• **Data provided**:
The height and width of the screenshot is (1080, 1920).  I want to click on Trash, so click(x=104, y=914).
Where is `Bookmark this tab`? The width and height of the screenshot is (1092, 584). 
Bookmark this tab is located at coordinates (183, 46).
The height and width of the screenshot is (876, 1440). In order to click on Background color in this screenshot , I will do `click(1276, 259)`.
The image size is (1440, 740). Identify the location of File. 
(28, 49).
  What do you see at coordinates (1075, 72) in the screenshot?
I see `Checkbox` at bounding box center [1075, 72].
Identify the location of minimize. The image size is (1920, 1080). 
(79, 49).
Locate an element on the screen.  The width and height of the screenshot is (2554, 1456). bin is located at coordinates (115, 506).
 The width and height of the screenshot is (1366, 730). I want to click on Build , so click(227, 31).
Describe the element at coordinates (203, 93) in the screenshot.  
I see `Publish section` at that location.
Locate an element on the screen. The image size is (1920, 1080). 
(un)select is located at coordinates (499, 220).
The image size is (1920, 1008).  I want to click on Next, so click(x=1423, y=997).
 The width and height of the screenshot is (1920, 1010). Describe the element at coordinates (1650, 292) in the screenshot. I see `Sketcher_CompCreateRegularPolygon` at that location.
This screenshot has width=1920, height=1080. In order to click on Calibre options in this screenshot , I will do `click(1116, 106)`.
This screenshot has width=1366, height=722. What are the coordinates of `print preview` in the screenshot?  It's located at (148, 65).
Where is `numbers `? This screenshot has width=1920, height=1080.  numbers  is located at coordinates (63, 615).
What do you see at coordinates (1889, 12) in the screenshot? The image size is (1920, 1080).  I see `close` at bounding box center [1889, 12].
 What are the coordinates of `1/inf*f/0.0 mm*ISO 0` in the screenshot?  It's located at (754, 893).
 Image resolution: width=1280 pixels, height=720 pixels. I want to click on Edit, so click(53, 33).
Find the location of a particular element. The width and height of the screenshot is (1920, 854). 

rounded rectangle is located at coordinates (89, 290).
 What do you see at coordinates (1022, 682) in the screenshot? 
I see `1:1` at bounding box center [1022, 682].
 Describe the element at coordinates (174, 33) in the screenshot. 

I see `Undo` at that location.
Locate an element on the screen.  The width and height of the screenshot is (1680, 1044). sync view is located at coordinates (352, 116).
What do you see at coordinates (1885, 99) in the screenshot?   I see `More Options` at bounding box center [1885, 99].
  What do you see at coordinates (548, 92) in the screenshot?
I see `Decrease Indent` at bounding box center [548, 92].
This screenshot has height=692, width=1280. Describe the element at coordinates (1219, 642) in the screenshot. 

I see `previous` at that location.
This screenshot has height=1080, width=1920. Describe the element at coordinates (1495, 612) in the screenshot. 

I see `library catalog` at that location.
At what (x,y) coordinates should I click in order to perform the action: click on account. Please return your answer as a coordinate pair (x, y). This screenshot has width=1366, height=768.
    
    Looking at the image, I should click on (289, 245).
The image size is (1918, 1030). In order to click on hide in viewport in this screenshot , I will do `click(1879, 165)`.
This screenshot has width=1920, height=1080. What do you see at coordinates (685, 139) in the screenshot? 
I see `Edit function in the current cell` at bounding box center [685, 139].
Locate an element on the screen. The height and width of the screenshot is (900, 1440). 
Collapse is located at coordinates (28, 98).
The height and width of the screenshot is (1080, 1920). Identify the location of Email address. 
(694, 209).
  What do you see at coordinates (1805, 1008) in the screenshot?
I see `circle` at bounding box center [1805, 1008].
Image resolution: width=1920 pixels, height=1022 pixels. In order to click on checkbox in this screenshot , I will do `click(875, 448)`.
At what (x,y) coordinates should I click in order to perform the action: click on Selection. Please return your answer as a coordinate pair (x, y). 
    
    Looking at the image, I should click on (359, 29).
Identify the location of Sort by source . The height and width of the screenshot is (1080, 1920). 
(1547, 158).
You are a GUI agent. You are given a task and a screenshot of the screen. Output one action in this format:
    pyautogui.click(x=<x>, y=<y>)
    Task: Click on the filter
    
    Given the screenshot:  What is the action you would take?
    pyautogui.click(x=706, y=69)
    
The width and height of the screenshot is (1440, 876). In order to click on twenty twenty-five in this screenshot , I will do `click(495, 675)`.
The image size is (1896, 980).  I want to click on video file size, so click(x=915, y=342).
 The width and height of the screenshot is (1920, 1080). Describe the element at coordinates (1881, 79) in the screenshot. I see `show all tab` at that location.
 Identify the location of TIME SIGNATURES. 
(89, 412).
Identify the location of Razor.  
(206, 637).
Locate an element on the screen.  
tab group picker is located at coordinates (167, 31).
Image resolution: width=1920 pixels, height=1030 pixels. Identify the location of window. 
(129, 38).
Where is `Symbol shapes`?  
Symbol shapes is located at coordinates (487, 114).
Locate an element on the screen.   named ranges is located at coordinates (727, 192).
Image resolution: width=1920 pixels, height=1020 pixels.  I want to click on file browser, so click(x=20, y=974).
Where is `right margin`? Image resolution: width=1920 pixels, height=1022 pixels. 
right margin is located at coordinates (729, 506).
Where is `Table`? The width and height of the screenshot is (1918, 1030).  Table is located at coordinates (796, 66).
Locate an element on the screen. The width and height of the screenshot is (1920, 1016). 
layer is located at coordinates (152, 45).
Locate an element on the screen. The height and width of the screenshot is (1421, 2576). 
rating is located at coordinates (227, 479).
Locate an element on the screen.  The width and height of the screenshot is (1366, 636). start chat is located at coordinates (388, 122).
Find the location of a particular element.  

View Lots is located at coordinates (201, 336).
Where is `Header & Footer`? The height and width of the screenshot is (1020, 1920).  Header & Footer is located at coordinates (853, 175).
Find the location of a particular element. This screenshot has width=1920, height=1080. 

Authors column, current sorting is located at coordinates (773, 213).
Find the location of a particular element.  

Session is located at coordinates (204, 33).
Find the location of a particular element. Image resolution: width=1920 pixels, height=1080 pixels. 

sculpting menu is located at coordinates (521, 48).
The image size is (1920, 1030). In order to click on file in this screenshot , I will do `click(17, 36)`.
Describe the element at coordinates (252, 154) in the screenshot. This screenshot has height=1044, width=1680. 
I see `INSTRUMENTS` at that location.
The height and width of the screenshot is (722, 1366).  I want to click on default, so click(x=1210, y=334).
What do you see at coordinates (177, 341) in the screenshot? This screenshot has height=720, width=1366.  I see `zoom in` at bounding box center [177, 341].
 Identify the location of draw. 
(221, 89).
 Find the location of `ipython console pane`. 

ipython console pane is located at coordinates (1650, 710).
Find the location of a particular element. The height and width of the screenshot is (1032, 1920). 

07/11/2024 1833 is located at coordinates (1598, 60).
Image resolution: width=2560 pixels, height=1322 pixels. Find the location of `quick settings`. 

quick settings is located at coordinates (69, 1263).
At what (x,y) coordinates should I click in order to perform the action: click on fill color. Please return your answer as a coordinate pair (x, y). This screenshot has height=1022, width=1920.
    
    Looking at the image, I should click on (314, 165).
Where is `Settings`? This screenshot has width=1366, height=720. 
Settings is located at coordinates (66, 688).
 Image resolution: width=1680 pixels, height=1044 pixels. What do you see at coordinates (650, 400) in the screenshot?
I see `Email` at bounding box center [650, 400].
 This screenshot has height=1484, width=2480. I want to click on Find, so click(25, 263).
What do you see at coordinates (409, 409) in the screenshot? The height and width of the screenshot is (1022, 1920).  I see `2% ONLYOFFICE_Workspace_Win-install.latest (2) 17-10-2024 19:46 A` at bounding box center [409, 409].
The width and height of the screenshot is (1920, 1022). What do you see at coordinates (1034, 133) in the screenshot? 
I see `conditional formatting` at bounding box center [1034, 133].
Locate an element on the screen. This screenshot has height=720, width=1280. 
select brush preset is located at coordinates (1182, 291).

• **Exercise requirements**: Reproduce the data above, line by line, with no changes.

• **Complete response**:
The height and width of the screenshot is (1080, 1920).  I want to click on Trash, so click(x=104, y=914).
Where is `Bookmark this tab`? The width and height of the screenshot is (1092, 584). 
Bookmark this tab is located at coordinates (183, 46).
The height and width of the screenshot is (876, 1440). In order to click on Background color in this screenshot , I will do `click(1276, 259)`.
The image size is (1440, 740). Identify the location of File. 
(28, 49).
  What do you see at coordinates (1075, 72) in the screenshot?
I see `Checkbox` at bounding box center [1075, 72].
Identify the location of minimize. The image size is (1920, 1080). 
(79, 49).
Locate an element on the screen.  The width and height of the screenshot is (2554, 1456). bin is located at coordinates (115, 506).
 The width and height of the screenshot is (1366, 730). I want to click on Build , so click(227, 31).
Describe the element at coordinates (203, 93) in the screenshot.  
I see `Publish section` at that location.
Locate an element on the screen. The image size is (1920, 1080). 
(un)select is located at coordinates (499, 220).
The image size is (1920, 1008).  I want to click on Next, so click(x=1423, y=997).
 The width and height of the screenshot is (1920, 1010). Describe the element at coordinates (1650, 292) in the screenshot. I see `Sketcher_CompCreateRegularPolygon` at that location.
This screenshot has width=1920, height=1080. In order to click on Calibre options in this screenshot , I will do `click(1116, 106)`.
This screenshot has width=1366, height=722. What are the coordinates of `print preview` in the screenshot?  It's located at (148, 65).
Where is `numbers `? This screenshot has width=1920, height=1080.  numbers  is located at coordinates (63, 615).
What do you see at coordinates (1889, 12) in the screenshot? The image size is (1920, 1080).  I see `close` at bounding box center [1889, 12].
 What are the coordinates of `1/inf*f/0.0 mm*ISO 0` in the screenshot?  It's located at (754, 893).
 Image resolution: width=1280 pixels, height=720 pixels. I want to click on Edit, so click(53, 33).
Find the location of a particular element. The width and height of the screenshot is (1920, 854). 

rounded rectangle is located at coordinates (89, 290).
 What do you see at coordinates (1022, 682) in the screenshot? 
I see `1:1` at bounding box center [1022, 682].
 Describe the element at coordinates (174, 33) in the screenshot. 

I see `Undo` at that location.
Locate an element on the screen.  The width and height of the screenshot is (1680, 1044). sync view is located at coordinates (352, 116).
What do you see at coordinates (1885, 99) in the screenshot?   I see `More Options` at bounding box center [1885, 99].
  What do you see at coordinates (548, 92) in the screenshot?
I see `Decrease Indent` at bounding box center [548, 92].
This screenshot has height=692, width=1280. Describe the element at coordinates (1219, 642) in the screenshot. 

I see `previous` at that location.
This screenshot has height=1080, width=1920. Describe the element at coordinates (1495, 612) in the screenshot. 

I see `library catalog` at that location.
At what (x,y) coordinates should I click in order to perform the action: click on account. Please return your answer as a coordinate pair (x, y). This screenshot has width=1366, height=768.
    
    Looking at the image, I should click on (289, 245).
The image size is (1918, 1030). In order to click on hide in viewport in this screenshot , I will do `click(1879, 165)`.
This screenshot has width=1920, height=1080. What do you see at coordinates (685, 139) in the screenshot? 
I see `Edit function in the current cell` at bounding box center [685, 139].
Locate an element on the screen. The height and width of the screenshot is (900, 1440). 
Collapse is located at coordinates (28, 98).
The height and width of the screenshot is (1080, 1920). Identify the location of Email address. 
(694, 209).
  What do you see at coordinates (1805, 1008) in the screenshot?
I see `circle` at bounding box center [1805, 1008].
Image resolution: width=1920 pixels, height=1022 pixels. In order to click on checkbox in this screenshot , I will do `click(875, 448)`.
At what (x,y) coordinates should I click in order to perform the action: click on Selection. Please return your answer as a coordinate pair (x, y). 
    
    Looking at the image, I should click on (359, 29).
Identify the location of Sort by source . The height and width of the screenshot is (1080, 1920). 
(1547, 158).
You are a GUI agent. You are given a task and a screenshot of the screen. Output one action in this format:
    pyautogui.click(x=<x>, y=<y>)
    Task: Click on the filter
    
    Given the screenshot:  What is the action you would take?
    pyautogui.click(x=706, y=69)
    
The width and height of the screenshot is (1440, 876). In order to click on twenty twenty-five in this screenshot , I will do `click(495, 675)`.
The image size is (1896, 980).  I want to click on video file size, so click(x=915, y=342).
 The width and height of the screenshot is (1920, 1080). Describe the element at coordinates (1881, 79) in the screenshot. I see `show all tab` at that location.
 Identify the location of TIME SIGNATURES. 
(89, 412).
Identify the location of Razor.  
(206, 637).
Locate an element on the screen.  
tab group picker is located at coordinates (167, 31).
Image resolution: width=1920 pixels, height=1030 pixels. Identify the location of window. 
(129, 38).
Where is `Symbol shapes`?  
Symbol shapes is located at coordinates (487, 114).
Locate an element on the screen.   named ranges is located at coordinates (727, 192).
Image resolution: width=1920 pixels, height=1020 pixels.  I want to click on file browser, so click(x=20, y=974).
Where is `right margin`? Image resolution: width=1920 pixels, height=1022 pixels. 
right margin is located at coordinates (729, 506).
Where is `Table`? The width and height of the screenshot is (1918, 1030).  Table is located at coordinates (796, 66).
Locate an element on the screen. The width and height of the screenshot is (1920, 1016). 
layer is located at coordinates (152, 45).
Locate an element on the screen. The height and width of the screenshot is (1421, 2576). 
rating is located at coordinates (227, 479).
Locate an element on the screen.  The width and height of the screenshot is (1366, 636). start chat is located at coordinates (388, 122).
Find the location of a particular element.  

View Lots is located at coordinates (201, 336).
Where is `Header & Footer`? The height and width of the screenshot is (1020, 1920).  Header & Footer is located at coordinates (853, 175).
Find the location of a particular element. This screenshot has width=1920, height=1080. 

Authors column, current sorting is located at coordinates (773, 213).
Find the location of a particular element.  

Session is located at coordinates (204, 33).
Find the location of a particular element. Image resolution: width=1920 pixels, height=1080 pixels. 

sculpting menu is located at coordinates (521, 48).
The image size is (1920, 1030). In order to click on file in this screenshot , I will do `click(17, 36)`.
Describe the element at coordinates (252, 154) in the screenshot. This screenshot has height=1044, width=1680. 
I see `INSTRUMENTS` at that location.
The height and width of the screenshot is (722, 1366).  I want to click on default, so click(x=1210, y=334).
What do you see at coordinates (177, 341) in the screenshot? This screenshot has height=720, width=1366.  I see `zoom in` at bounding box center [177, 341].
 Identify the location of draw. 
(221, 89).
 Find the location of `ipython console pane`. 

ipython console pane is located at coordinates (1650, 710).
Find the location of a particular element. The height and width of the screenshot is (1032, 1920). 

07/11/2024 1833 is located at coordinates (1598, 60).
Image resolution: width=2560 pixels, height=1322 pixels. Find the location of `quick settings`. 

quick settings is located at coordinates (69, 1263).
At what (x,y) coordinates should I click in order to perform the action: click on fill color. Please return your answer as a coordinate pair (x, y). This screenshot has height=1022, width=1920.
    
    Looking at the image, I should click on (314, 165).
Where is `Settings`? This screenshot has width=1366, height=720. 
Settings is located at coordinates (66, 688).
 Image resolution: width=1680 pixels, height=1044 pixels. What do you see at coordinates (650, 400) in the screenshot?
I see `Email` at bounding box center [650, 400].
 This screenshot has height=1484, width=2480. I want to click on Find, so click(25, 263).
What do you see at coordinates (409, 409) in the screenshot? The height and width of the screenshot is (1022, 1920).  I see `2% ONLYOFFICE_Workspace_Win-install.latest (2) 17-10-2024 19:46 A` at bounding box center [409, 409].
The width and height of the screenshot is (1920, 1022). What do you see at coordinates (1034, 133) in the screenshot? 
I see `conditional formatting` at bounding box center [1034, 133].
Locate an element on the screen. This screenshot has height=720, width=1280. 
select brush preset is located at coordinates (1182, 291).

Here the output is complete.